◆ Problem description: Whenever a line in the listing contains "инструменты", copy that line.

◆ Data for review:
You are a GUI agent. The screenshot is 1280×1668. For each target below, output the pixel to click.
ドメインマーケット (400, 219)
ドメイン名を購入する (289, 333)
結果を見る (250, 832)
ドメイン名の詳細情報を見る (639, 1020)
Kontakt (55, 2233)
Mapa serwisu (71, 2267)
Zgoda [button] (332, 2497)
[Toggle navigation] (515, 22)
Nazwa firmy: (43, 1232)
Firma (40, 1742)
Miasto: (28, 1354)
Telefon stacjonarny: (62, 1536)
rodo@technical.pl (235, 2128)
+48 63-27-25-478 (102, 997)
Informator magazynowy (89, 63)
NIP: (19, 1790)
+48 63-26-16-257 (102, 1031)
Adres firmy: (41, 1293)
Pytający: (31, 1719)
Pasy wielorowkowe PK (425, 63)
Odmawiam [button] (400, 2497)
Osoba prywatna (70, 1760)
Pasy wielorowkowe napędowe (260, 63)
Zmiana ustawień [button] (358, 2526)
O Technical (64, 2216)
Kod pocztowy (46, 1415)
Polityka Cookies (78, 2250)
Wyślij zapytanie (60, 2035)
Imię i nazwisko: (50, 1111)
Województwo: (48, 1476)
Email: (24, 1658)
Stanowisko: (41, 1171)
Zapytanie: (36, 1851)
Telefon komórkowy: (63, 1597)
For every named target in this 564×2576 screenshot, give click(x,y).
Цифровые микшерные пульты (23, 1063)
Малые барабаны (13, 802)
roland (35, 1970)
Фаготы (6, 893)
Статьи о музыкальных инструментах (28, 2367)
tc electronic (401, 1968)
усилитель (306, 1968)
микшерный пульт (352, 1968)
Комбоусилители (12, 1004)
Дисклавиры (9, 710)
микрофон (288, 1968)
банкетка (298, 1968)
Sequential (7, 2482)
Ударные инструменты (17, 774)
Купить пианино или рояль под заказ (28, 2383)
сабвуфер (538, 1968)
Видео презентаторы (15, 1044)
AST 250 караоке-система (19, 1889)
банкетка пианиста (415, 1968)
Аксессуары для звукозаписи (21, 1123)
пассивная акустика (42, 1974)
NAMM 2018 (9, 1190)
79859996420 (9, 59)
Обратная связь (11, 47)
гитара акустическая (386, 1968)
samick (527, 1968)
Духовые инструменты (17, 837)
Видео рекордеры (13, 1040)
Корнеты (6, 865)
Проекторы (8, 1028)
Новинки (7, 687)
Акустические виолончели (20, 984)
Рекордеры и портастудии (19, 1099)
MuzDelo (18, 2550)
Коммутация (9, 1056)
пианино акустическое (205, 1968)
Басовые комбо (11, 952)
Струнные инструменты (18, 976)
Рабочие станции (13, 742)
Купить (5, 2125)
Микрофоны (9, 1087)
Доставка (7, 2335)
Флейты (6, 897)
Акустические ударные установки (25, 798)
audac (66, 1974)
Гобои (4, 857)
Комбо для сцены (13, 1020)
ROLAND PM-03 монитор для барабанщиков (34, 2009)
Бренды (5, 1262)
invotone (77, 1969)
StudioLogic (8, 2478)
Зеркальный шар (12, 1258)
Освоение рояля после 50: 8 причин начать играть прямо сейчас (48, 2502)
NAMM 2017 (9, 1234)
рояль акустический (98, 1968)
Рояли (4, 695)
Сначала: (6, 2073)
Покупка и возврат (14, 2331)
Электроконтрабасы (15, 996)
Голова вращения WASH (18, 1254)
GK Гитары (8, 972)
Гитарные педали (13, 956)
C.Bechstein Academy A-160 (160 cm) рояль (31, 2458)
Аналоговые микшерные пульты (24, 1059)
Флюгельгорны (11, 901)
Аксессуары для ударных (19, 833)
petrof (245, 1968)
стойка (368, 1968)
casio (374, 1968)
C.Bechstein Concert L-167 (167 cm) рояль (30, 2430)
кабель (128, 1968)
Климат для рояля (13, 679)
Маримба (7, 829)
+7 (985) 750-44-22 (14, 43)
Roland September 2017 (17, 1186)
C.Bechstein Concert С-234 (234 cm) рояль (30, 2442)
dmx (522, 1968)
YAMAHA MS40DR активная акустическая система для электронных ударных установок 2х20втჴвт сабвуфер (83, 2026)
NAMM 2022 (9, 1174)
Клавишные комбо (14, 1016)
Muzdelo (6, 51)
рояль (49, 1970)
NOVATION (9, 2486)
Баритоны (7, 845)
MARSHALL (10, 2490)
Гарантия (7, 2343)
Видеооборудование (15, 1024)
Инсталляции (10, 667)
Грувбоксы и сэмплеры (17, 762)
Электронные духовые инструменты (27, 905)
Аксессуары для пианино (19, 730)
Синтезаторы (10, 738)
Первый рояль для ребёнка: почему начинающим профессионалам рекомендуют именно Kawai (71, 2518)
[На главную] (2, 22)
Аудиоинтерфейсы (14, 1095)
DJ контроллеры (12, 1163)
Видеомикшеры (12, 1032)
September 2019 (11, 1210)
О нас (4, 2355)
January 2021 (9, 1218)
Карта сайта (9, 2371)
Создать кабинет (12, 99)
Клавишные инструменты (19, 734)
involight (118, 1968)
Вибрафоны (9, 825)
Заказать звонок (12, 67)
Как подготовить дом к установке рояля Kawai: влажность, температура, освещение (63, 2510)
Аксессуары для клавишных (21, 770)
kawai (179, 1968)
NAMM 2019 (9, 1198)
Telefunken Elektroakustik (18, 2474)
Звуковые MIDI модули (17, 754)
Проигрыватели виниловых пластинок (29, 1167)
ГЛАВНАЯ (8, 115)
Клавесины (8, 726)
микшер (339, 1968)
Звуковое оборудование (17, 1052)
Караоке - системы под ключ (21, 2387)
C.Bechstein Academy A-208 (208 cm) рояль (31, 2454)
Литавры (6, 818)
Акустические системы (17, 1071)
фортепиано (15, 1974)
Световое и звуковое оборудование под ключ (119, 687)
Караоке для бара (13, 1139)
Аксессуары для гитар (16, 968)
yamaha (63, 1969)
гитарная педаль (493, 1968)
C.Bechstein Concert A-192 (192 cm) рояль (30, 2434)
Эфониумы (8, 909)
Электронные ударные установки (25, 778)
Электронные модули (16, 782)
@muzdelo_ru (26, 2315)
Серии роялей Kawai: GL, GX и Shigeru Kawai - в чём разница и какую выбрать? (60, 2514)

◆ Written response:
Ударные инструменты (17, 774)
Духовые инструменты (17, 837)
Струнные инструменты (18, 976)
Электронные духовые инструменты (27, 905)
Клавишные инструменты (19, 734)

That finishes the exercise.